[WHAT THE TASK ASKS]
Give back, character for character, the line that includes "Instruction: Select answer option A" and all lines beneath it in the data.

[RECORD EXTRACTS]
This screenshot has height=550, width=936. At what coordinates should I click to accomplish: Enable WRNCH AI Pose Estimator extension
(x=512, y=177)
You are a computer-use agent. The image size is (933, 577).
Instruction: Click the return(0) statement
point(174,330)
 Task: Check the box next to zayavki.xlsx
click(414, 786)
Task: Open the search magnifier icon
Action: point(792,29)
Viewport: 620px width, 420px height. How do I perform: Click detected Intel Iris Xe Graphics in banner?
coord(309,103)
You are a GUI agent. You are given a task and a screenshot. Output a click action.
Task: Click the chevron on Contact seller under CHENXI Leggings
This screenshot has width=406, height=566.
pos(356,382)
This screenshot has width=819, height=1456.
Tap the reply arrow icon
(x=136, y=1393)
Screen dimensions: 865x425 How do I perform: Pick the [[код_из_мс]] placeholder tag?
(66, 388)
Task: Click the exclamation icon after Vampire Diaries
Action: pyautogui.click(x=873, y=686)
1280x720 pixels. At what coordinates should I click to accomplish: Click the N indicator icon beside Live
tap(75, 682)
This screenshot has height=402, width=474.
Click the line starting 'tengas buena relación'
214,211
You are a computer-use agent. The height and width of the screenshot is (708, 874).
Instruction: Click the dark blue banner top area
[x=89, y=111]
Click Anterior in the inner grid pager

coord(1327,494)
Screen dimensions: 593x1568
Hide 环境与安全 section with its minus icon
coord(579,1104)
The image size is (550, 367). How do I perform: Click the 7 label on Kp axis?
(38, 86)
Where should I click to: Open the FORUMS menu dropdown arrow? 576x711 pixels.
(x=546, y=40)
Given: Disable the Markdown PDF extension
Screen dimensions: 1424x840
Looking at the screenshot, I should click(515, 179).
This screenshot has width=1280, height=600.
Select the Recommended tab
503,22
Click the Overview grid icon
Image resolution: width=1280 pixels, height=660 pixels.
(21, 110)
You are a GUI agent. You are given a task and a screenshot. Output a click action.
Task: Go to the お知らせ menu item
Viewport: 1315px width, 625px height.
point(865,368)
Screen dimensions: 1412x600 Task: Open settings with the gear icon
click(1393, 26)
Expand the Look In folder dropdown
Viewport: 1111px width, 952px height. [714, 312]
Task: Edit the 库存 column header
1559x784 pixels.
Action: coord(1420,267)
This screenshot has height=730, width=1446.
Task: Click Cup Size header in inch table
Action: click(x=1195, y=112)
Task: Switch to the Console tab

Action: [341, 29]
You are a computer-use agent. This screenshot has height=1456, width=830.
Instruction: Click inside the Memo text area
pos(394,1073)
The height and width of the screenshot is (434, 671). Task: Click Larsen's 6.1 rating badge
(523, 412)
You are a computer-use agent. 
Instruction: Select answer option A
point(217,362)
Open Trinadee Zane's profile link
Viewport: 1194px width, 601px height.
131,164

[RESULT OF THE TASK]
Instruction: Select answer option A
point(217,362)
Open Trinadee Zane's profile link
Viewport: 1194px width, 601px height.
131,164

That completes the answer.